Objective ▸
Please revise the material from the line with "Task: Re-run transcription" up to and including the line with "Action: pos(1346,956)", replacing "transcription" with "translation" and keeping everything else unchanged.

Supplied material ▸
——

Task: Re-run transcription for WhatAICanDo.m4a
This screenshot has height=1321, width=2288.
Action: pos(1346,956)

——

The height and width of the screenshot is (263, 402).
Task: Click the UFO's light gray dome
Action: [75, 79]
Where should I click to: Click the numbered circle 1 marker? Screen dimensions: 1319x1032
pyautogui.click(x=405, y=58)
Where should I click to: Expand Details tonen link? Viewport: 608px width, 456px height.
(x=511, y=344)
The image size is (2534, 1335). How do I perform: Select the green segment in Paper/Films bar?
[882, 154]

——

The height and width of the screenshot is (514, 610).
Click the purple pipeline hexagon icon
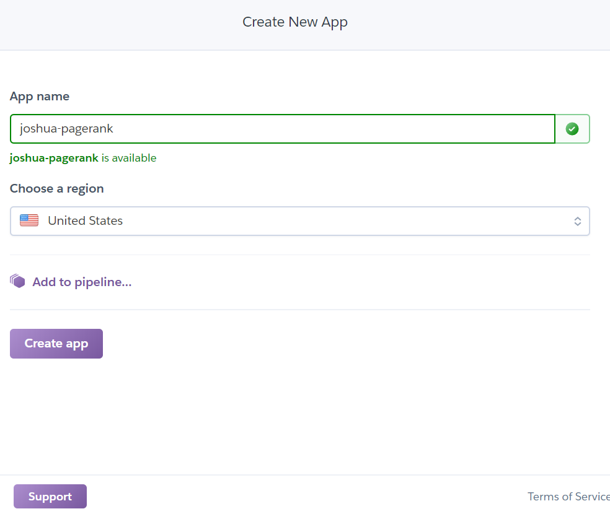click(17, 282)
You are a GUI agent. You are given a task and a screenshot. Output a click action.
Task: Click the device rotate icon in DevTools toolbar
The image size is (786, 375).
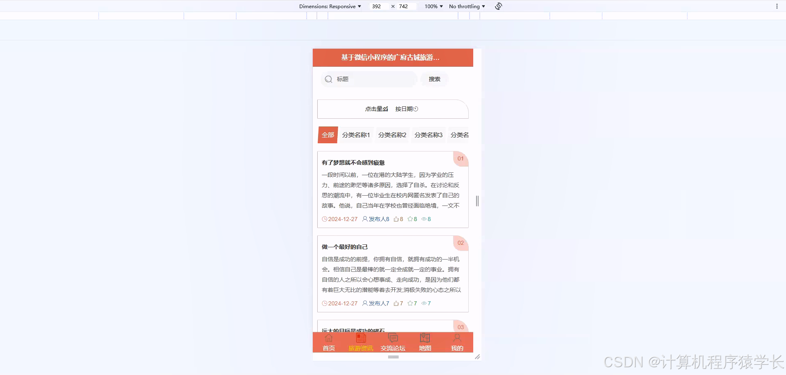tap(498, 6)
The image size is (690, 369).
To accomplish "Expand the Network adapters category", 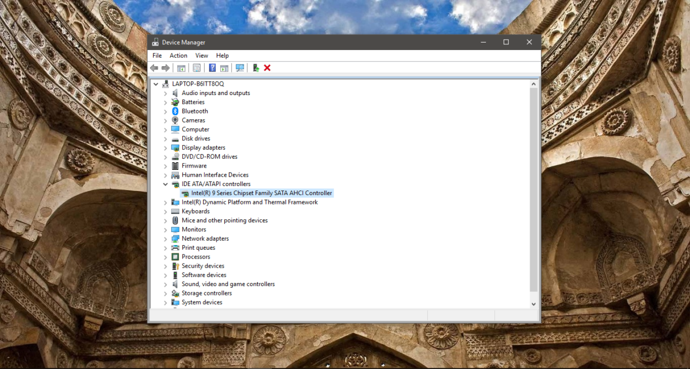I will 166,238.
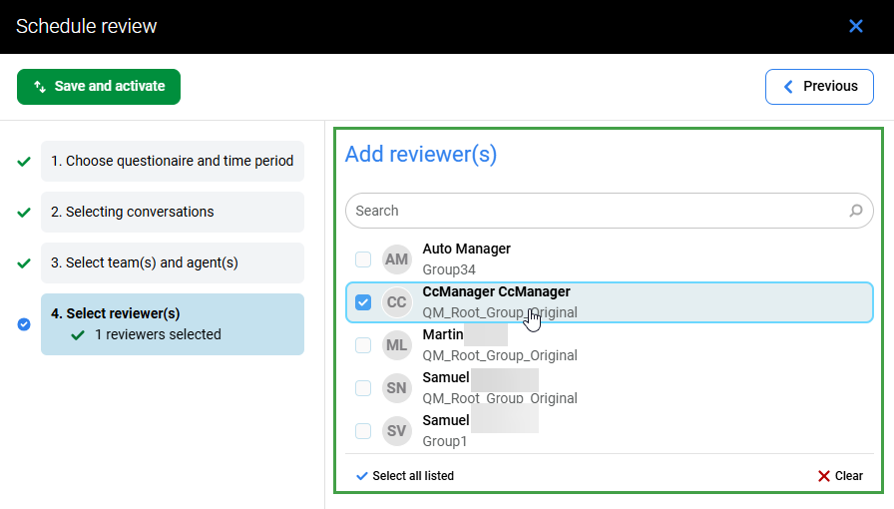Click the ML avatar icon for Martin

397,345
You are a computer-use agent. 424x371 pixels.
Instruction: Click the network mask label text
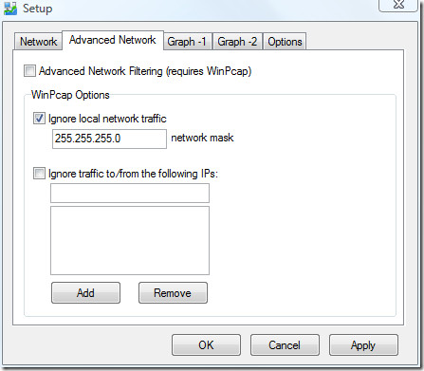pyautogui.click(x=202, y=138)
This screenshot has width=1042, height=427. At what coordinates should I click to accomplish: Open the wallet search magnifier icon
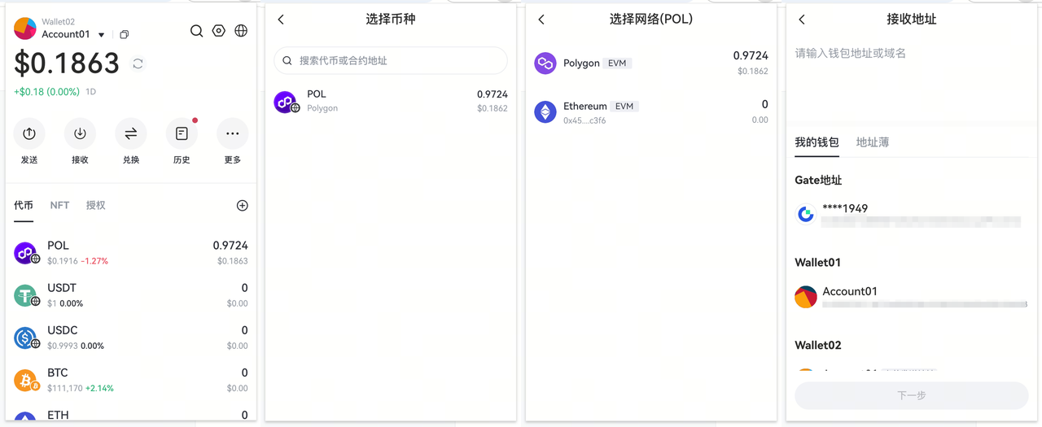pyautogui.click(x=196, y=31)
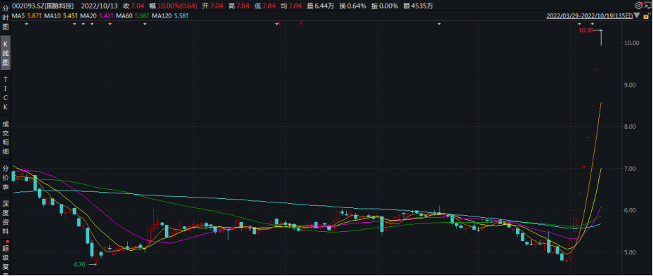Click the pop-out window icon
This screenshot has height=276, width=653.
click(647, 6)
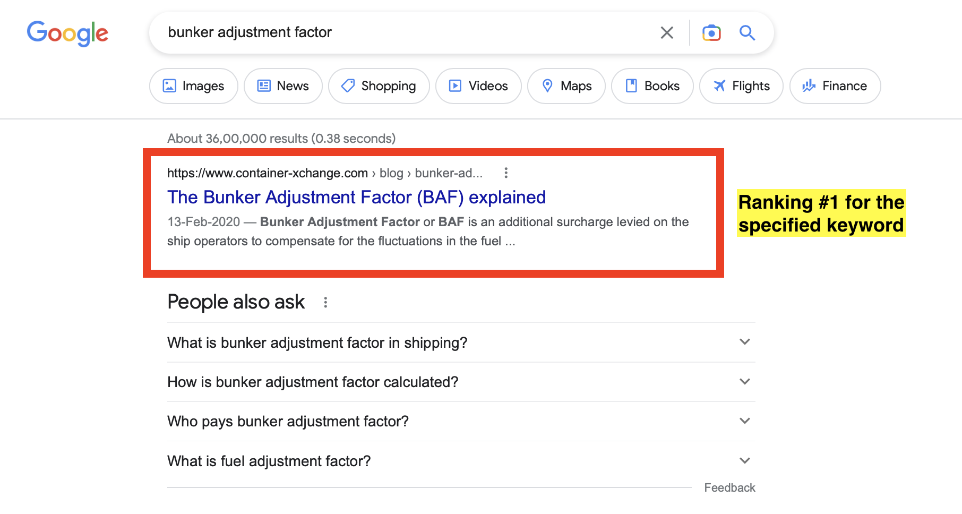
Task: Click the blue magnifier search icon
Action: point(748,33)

——

Solution for this exercise ▸
Task: Re-run translation for WhatAICanDo.m4a
This screenshot has height=1321, width=2288.
Action: pos(1346,956)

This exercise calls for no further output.